Determine how many lines in the entries below hold "Viewport". Respond with that number only.

RECORDS PROVIDED:
--- START ---
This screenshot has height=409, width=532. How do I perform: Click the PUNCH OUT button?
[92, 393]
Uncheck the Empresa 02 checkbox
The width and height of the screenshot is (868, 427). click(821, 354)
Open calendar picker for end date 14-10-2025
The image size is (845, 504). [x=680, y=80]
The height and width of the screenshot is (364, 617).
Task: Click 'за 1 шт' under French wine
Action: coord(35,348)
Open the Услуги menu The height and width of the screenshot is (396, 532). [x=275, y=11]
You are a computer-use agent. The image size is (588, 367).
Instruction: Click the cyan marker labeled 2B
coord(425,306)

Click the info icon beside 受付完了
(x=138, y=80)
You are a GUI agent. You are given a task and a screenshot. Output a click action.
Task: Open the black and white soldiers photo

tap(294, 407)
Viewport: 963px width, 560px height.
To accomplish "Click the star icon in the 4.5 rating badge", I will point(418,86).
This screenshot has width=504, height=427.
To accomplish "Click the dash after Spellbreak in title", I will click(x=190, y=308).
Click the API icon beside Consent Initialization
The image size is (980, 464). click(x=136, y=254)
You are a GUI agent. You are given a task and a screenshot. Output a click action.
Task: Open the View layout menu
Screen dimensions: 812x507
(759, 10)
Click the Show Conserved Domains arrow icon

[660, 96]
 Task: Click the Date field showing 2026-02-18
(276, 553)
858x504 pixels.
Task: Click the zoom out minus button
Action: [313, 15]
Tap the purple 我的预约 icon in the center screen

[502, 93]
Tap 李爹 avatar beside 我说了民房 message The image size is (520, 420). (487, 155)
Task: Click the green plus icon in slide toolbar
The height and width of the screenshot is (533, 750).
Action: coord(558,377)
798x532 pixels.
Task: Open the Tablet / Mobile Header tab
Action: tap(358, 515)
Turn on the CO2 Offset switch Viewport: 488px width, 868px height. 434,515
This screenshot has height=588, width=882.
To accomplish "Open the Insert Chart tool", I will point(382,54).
--- END ---
EXPECTED ANSWER: 2